What about American Samoa?
Residents of American Samoa are not actually American citizens; they are nationals. Current legislation to establish a right to vote specifies that only American citizens would have a right to vote, so nationals would not be included.
Will non-citizens and 16-year-olds be able to vote?
Under this amendment the decision about expanding the franchise to non-citizens and 16- and 17-year-olds would remain within states’ jurisdiction.
Does the amendment get rid of the Electoral College?
The amendment does not specifically comment on the Electoral College. However, by declaring that every U.S. citizen has a constitutional right to vote, it does lay the groundwork for an argument against the Electoral College. But if the Electoral College remains, the amendment would bind state legislatures to appoint presidential electors based on the popular vote of the people.
How is this amendment different from the Help America Vote Act (HAVA)?
The Help America Vote Act of 2002 was a statute passed in response to the Florida election debacle and the systemic voting irregularities seen across the country after the 2000 presidential election. This act establishes some helpful standards. For example, it includes section on provisional ballots that allows a person to cast a vote if the person believes he or she is registered but does not appear on the voter register of that precinct. However, HAVA falls short because it does not set guidelines for how those provisional ballots should be counted.

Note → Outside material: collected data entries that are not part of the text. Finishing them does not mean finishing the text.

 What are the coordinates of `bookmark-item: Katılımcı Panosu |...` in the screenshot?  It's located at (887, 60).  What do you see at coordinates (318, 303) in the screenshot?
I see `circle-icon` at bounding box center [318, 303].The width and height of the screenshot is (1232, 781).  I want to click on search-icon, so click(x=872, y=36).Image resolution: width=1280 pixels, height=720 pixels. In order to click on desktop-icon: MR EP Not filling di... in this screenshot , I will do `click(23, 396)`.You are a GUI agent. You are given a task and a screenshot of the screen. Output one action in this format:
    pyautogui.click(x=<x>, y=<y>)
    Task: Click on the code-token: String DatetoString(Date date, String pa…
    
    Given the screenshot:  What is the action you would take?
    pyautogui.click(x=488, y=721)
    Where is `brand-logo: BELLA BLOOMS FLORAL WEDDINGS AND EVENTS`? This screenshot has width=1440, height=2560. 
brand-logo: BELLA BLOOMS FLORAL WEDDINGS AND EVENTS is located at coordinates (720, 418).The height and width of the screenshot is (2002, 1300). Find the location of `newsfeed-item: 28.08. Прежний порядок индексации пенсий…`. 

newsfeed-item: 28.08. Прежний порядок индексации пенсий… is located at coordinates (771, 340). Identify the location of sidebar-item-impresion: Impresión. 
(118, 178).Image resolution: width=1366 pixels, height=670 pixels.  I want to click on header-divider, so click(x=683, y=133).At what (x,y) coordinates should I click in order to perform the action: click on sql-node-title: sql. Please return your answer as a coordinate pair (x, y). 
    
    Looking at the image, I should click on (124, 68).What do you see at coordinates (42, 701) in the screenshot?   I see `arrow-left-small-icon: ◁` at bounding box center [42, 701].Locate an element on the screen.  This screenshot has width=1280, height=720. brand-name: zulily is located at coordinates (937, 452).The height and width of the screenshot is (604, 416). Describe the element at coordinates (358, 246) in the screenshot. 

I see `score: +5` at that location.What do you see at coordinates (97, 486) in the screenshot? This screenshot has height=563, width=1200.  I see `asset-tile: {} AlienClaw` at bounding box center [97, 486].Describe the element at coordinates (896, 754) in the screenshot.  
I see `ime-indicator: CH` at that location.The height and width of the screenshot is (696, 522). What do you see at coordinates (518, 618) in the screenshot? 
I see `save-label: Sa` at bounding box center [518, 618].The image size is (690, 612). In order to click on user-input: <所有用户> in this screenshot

Furthermore, the Act does nothing for the millions of Americans who are permanently disenfranchised in a dozen states because they are ex-felons. It does not prevent states from wrongly purging voters or engaging in other activities that limit the franchise. Fundamentally, it does not grant a right to vote. States still have the authority to direct electors to vote for a candidate of the legislature’s choice. A constitutionally protected right to vote is the only means to ensure that every American will be protected.
Does the amendment guarantee statehood for Washington, DC?
The Right to Vote Amendment does not specifically call for statehood for Washington, D.C. and its half million residents. However, the amendment does guarantee that all Americans who reside in our nation’s capital have a constitutionally protected individual right to vote, which could lead the way to full representation in Congress.
Is the right to vote a partisan issue?
No. The Supreme Court and many of our leaders from across the spectrum have affirmed the importance of the right to vote. Some may mistakenly believe that the amendment takes authority away from the states and moves it to the federal level, but in fact the amendment only ensures states meet certain clear standards in how they protect the right to vote. By ensuring that every American has an individual right to vote that is protected by the Constitution, this amendment establishes voting as an individual right, not just a privilege given by the states.